11. Until Borrower's Loan Account and all other obligations secured hereby
shall have been repaid in full, Borrower shall not sell, dispose of or
grant a security interest in any of the Collateral other than to Bank, or
execute any financing statements covering the collateral in favor of any
secured party or person other than Bank.
12. Should: (i) Default be made in the payment of any obligation, or breach be
made in any warranty, statement, promise, term or condition, contained
herein or hereby secured; (ii) Any statement or representation made for
the purpose of obtaining credit hereunder prove false; (iii) Bank deem the
Collateral inadequate or unsafe or in danger of misuse; (iv) Borrower
become insolvent or make an assignment for the benefit of creditors; or
(v) Any proceeding be commended by or against Borrower under any
bankruptcy, reorganization, arrangement, readjustment of debt or
moratorium law or statute; then in any such event, Bank may, at its option
and without demand first made and without notice to Borrower, do any one
or more of the following: (a) Terminate its obligation to make loans to
Borrower as provided in Section 1 hereof; (b) Declare all sums secured
hereby immediately due and payable; (c) Immediately take possession of the
Collateral wherever it may be found, using all necessary force so to do,
or require Borrower to assemble the Collateral and make it available to
Bank at a place designated by Bank which is reasonably convenient to
Borrower and Bank, and Borrower waives all claims for damages due to or
arising from or connected with any such taking; (d) Proceed in the
foreclosure of Bank's security interest and sale of the Collateral in any
manner permitted by law, or provided for herein; (e) Sell, lease or
otherwise dispose of the Collateral at public or private sale, with or
without having the Collateral at the place of sale, and upon terms and in
such manner as Bank may determine, and Bank may purchase same at any such
sale; (f) Retain the Collateral in full satisfaction of the obligations
secured thereby; (g) Exercise any remedies of a secured party under the
Uniform Commercial Code. Prior to any such disposition, Bank may, at its
option, cause any of the Collateral to be repaired or reconditioned in
such manner and to such extent as Bank may deem advisable, and any sums
expended therefor by Bank shall be repaid by Borrower and secured hereby.
Bank shall have the right to enforce one or more remedies hereunder
successively or concurrently, and any such action shall not estop or
prevent Bank from pursuing any further remedy which it may have hereunder
or by law.
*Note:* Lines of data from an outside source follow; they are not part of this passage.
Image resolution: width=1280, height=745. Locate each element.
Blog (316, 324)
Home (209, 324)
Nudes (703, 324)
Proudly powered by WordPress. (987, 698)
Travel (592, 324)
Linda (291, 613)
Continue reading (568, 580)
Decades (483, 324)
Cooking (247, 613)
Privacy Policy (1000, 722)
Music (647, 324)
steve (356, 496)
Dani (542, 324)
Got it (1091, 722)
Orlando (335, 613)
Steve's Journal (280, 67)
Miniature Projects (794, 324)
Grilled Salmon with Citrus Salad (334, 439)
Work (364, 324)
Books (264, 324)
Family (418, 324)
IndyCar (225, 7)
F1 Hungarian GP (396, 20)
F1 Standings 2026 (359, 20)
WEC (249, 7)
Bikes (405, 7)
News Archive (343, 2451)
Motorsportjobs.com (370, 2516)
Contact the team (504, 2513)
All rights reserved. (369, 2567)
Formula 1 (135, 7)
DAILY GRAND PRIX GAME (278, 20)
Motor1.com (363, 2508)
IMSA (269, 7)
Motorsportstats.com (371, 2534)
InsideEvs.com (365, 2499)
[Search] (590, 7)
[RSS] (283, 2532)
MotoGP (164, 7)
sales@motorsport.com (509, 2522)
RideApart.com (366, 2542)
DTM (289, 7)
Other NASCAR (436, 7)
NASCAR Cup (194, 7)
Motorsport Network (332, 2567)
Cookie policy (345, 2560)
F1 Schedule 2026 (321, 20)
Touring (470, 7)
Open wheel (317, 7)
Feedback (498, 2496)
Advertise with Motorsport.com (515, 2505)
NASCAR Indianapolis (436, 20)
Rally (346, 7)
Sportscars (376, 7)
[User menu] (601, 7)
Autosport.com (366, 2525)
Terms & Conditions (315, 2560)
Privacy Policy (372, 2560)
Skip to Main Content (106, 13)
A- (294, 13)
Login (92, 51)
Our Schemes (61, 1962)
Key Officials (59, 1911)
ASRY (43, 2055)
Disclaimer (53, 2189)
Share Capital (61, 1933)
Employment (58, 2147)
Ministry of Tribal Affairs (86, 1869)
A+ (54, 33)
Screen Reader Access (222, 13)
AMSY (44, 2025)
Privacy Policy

If a sufficient sum is not realized from any such disposition
of Collateral to pay all obligations secured by this Security Agreement,
Borrower hereby promises and agrees to pay Bank any deficiency.
13. If any writ of attachment, garnishment, execution or other legal process
be issued against any property of Borrower, or if any assessment for taxes
against Borrower, other than real property, is made by the Federal or
State government or any department thereof, the obligation of Bank to make
loans to Borrower as provided in Section 1 hereof shall immediately
terminate and the unpaid balance of the Loan Account, all other
obligations secured hereby and all other sums due hereunder shall
immediately become due and payable without demand, presentment or notice.
14. Borrower authorizes Bank to destroy all invoices, delivery receipts,
reports and other types of documents and records submitted to Bank in
connection with the transactions contemplated herein at any time
subsequent to four months from the time such items are delivered to Bank.
15. Nothing herein shall in any way limit the effect of the conditions set
forth in any other security or other agreement executed by Borrower, but
each and every condition hereof shall be in addition thereto.
*16. Additional Provisions: See "EXHIBIT A" attached.
Executed this 30th day of June, 1997
ECO SOIL SYSTEMS, INC.
--------------------------------
(Name of Borrower)
BY: /S/ XXXXXXX X. XXXXX C.O.O.
--------------------------------
IMPERIAL BANK (Authorized Signature and Title)
BY: [SIG] [illegible] V.P. BY: /S/ L. XXXX XXXX, XX. C.F.O.
------------------------------------ --------------------------------
Title (Authorized Signature and Title)
*If none, insert "None"
AC8 E (Rev 10/92)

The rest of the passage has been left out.